YOUR TASK — Without any pictures, retype exactly the lines from the one with "The width and" through the final line of the records.

Extracted records:
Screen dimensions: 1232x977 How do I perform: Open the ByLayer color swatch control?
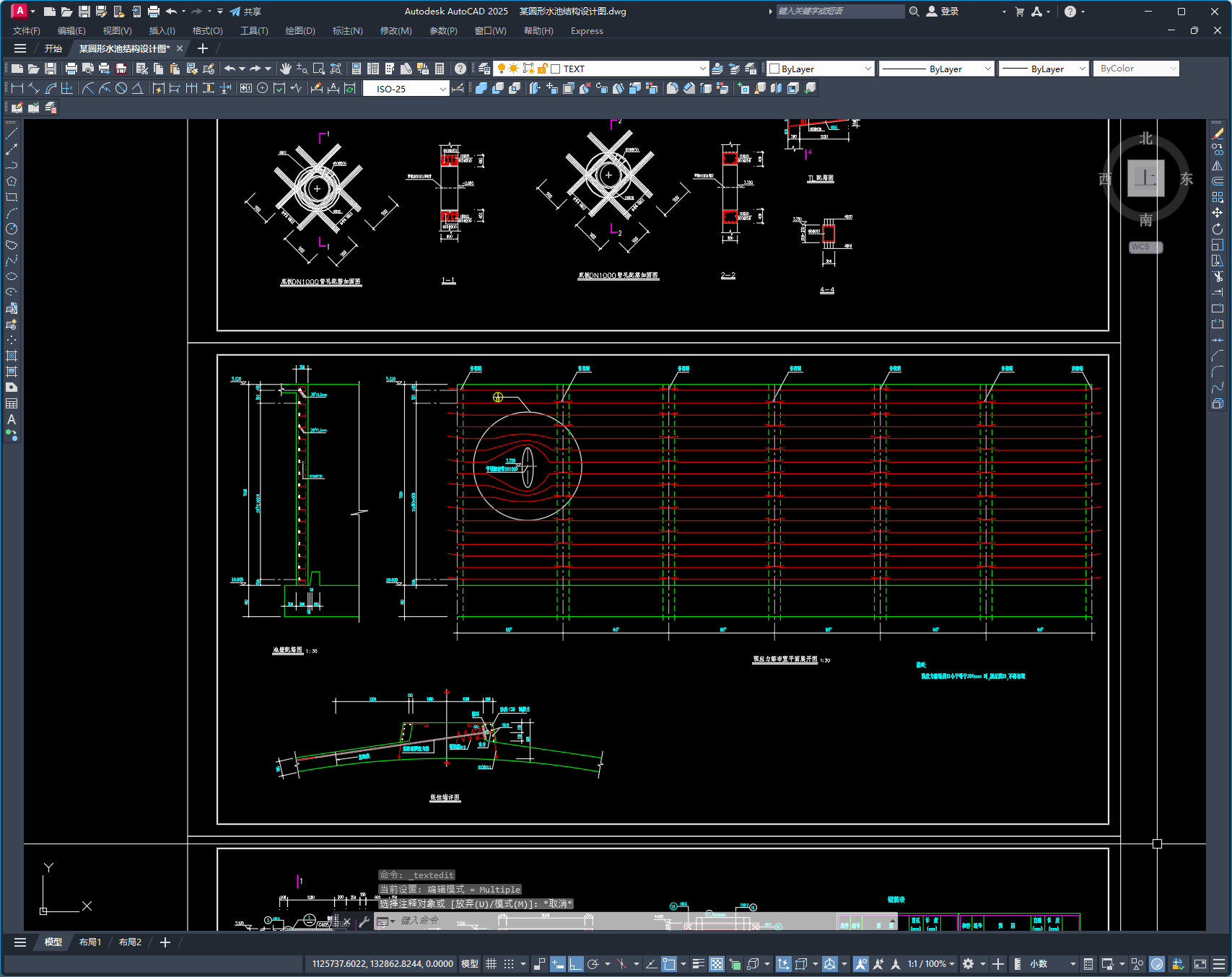tap(821, 69)
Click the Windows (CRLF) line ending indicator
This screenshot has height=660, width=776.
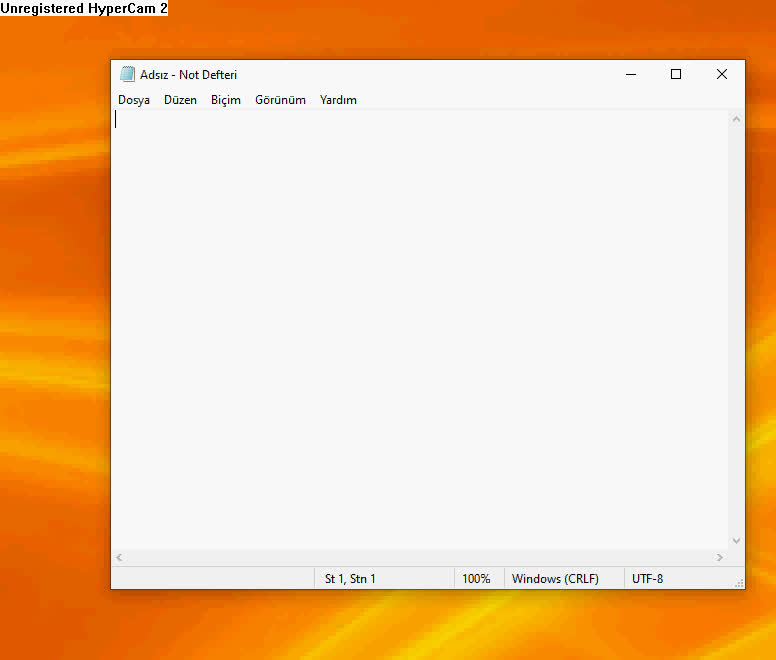[555, 579]
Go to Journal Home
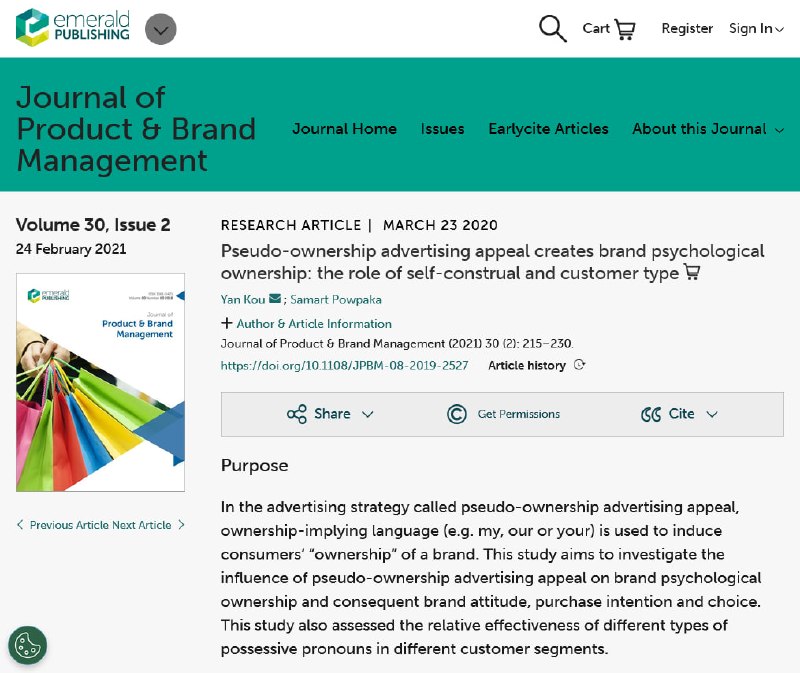Viewport: 800px width, 673px height. 344,129
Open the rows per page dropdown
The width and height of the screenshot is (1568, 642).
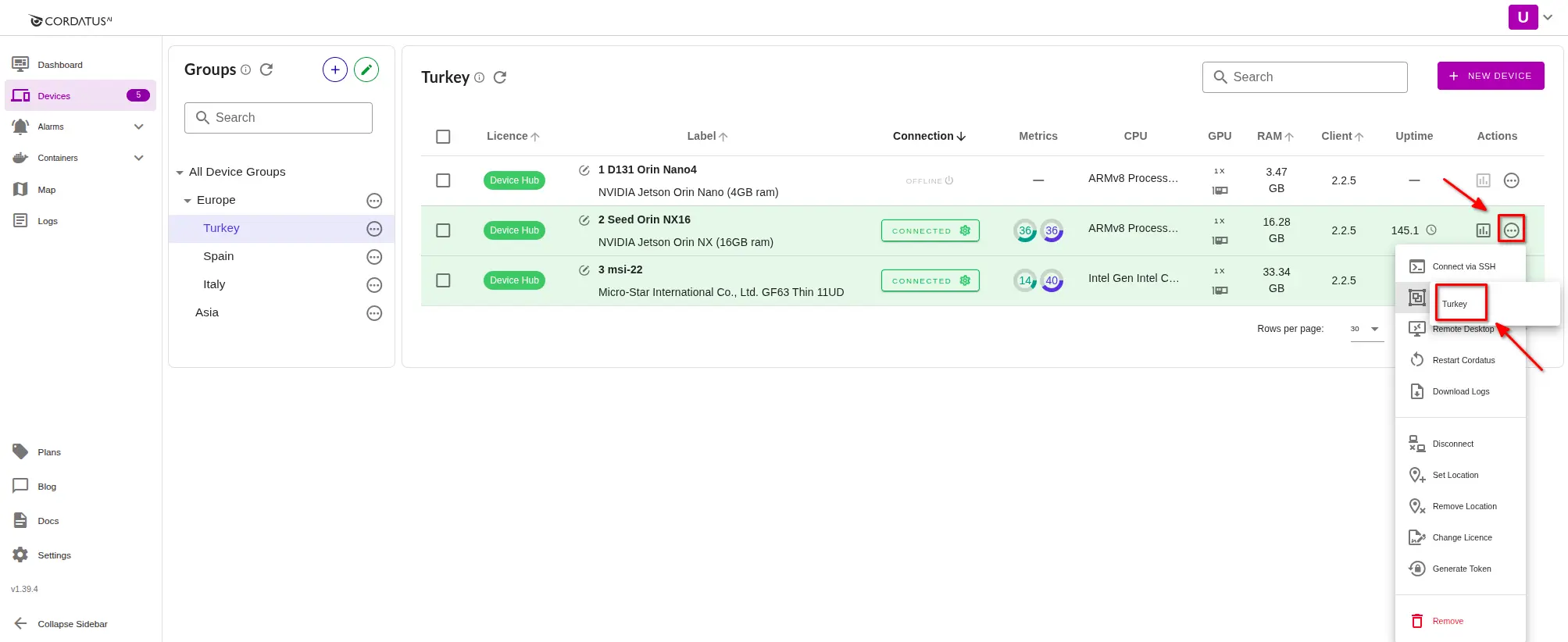(1366, 329)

ANSWER SPACE —
The width and height of the screenshot is (1568, 642).
(1366, 329)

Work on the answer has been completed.